Read through the entries below and return each line with the word "value".

** DATA PROVIDED follows **

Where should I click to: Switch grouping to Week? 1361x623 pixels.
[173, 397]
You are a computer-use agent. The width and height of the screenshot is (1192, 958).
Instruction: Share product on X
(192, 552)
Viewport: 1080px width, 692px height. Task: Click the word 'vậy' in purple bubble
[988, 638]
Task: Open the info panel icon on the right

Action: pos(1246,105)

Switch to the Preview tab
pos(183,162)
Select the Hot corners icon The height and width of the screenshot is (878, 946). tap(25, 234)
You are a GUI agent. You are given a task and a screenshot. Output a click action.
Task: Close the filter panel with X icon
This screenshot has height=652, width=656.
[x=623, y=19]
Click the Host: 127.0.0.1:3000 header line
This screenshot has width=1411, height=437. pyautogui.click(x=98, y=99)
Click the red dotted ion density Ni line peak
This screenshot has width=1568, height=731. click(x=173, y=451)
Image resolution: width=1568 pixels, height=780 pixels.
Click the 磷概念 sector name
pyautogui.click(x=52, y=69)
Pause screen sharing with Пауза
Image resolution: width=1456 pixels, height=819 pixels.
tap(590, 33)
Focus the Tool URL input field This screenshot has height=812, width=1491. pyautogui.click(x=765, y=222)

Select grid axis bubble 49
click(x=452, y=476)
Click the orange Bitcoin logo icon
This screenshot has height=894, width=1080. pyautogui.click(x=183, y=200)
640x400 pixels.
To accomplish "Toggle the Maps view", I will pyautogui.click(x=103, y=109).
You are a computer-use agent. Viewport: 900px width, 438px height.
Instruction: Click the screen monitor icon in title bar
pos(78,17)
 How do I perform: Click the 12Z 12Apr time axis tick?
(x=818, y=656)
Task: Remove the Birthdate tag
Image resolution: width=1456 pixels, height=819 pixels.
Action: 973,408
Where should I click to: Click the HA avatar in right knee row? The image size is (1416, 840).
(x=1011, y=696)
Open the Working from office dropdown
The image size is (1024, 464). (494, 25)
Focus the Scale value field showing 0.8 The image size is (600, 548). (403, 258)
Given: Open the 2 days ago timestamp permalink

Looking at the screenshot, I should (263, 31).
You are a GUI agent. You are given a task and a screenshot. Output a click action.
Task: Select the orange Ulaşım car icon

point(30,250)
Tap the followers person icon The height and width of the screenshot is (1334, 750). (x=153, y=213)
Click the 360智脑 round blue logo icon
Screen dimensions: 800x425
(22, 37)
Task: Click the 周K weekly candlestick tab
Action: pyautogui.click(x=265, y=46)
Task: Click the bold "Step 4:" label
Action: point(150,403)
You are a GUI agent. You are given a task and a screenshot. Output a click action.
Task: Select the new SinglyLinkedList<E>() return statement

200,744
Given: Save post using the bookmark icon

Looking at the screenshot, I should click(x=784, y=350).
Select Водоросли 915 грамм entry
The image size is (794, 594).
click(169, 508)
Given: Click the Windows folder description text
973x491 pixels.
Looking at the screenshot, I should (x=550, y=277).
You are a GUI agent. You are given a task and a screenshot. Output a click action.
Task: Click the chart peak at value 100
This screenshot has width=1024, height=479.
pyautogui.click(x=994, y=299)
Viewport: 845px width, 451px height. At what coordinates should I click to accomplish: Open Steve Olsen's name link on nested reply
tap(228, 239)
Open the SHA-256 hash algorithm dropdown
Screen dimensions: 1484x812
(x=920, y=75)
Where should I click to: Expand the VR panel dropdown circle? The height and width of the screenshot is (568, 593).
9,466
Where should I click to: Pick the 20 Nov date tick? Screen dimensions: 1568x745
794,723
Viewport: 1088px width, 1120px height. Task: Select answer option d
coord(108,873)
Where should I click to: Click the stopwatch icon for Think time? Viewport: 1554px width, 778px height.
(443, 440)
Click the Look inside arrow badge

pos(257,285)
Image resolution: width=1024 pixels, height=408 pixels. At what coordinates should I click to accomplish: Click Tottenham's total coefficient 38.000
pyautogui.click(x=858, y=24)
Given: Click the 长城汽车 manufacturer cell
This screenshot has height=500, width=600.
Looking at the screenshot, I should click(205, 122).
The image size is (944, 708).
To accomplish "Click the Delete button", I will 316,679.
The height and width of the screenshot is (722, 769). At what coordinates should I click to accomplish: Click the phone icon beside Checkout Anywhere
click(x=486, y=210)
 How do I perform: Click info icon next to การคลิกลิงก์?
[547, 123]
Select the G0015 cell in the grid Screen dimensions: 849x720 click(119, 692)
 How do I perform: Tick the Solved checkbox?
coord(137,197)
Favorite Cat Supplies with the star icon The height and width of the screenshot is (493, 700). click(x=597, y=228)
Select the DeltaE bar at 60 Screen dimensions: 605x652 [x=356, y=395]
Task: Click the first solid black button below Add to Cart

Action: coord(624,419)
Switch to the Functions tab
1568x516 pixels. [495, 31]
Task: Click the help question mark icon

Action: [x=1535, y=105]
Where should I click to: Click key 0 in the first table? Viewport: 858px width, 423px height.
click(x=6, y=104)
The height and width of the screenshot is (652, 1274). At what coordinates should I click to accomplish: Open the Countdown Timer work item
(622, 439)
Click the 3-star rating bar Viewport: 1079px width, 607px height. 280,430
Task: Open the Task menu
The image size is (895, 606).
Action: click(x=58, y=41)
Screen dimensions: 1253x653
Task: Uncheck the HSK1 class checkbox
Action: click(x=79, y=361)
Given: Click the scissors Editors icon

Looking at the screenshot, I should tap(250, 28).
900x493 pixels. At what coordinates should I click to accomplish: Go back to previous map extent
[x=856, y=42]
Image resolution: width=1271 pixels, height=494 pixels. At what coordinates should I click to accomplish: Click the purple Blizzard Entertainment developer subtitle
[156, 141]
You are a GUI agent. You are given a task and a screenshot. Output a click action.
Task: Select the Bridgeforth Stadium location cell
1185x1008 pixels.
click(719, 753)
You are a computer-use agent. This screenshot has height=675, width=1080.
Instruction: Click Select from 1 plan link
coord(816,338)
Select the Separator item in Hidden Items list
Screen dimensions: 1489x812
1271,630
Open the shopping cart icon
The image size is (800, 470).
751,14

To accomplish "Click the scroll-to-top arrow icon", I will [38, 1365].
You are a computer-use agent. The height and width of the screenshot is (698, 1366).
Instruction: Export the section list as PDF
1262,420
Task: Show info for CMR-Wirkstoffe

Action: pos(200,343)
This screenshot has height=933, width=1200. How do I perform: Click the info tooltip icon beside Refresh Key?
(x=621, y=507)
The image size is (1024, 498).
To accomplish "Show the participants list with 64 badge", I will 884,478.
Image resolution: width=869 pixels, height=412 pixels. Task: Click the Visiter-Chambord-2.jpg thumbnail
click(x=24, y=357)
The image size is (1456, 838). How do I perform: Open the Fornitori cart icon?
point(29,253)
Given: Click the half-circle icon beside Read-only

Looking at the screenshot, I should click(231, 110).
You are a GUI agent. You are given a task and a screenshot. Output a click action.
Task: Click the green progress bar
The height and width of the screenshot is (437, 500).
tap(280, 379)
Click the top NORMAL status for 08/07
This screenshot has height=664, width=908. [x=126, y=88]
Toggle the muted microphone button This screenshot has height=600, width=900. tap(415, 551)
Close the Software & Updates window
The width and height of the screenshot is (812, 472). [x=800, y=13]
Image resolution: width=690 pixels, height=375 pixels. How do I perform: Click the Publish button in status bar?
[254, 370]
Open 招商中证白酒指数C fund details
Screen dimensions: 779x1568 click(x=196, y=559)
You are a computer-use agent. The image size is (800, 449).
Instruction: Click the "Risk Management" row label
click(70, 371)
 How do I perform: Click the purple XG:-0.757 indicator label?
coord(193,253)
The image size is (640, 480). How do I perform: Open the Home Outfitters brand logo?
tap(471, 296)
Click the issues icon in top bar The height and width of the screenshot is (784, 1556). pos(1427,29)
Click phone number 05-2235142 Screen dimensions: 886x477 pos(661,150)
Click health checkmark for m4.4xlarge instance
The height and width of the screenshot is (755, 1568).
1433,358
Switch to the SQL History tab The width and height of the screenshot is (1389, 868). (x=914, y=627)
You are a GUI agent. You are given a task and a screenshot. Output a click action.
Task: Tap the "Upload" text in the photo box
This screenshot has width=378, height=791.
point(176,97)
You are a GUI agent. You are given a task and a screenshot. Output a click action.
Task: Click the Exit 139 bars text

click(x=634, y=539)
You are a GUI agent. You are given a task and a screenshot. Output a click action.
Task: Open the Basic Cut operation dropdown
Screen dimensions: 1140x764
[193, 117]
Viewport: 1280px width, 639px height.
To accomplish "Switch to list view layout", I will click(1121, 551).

** End of DATA PROVIDED **

SOLUTION TO THIS EXERCISE –
Focus the Scale value field showing 0.8 The image size is (600, 548). (403, 258)
Task: Click the chart peak at value 100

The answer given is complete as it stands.